Anyway, I don't think it hurts following a couple of tutorials - if you feel sure of yourself, you can always choose to do things your way.

Per-Anders
04-23-2006, 12:03 AM
Theories about visual flow and composition are unfortunately as already stated often given some form of imutable truth, mostly in order to justify critics comments and actual physical existance :D

There are no hard and fast rules about... well more or less anything in life. That's a totally scary concept for many people to they cling to these rules they're given and treat them as unbending. This is no different.

In truth composition "rules" are really guidelines. However there are certain things that people do psychologically and are interesting (but nothing more), for instance amatures often try to fill up the corners and edges of images, that's where they frequently put areas of interest, perhaps it's similar to the reasons cats walk around the edges of rooms rather than in the centre, some insecurity and lack of confidence only perhaps, however it's an interesting thing only, and doesn't mean that once you understand something you shouldn't use it.

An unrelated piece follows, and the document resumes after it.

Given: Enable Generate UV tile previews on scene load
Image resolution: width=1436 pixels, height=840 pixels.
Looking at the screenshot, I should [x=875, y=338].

That's the crux of the matter: It's good to know some theories and concepts, because then you can safely ignore them, well ok, not ignore, but test them, become a little more sophisticated, abuse them for your own ends. It's like... noticing a habiut of yours, then choosing whether to modify that habit, or explore what possibilities might be possible by taking things to extremes, what responses you might get etc, or maybe just eradicating teh habit if you don't like it once you can see it yourself.

Anyhow, don't take critics and their theories too seriously. After all they're not the ones actually doing the art.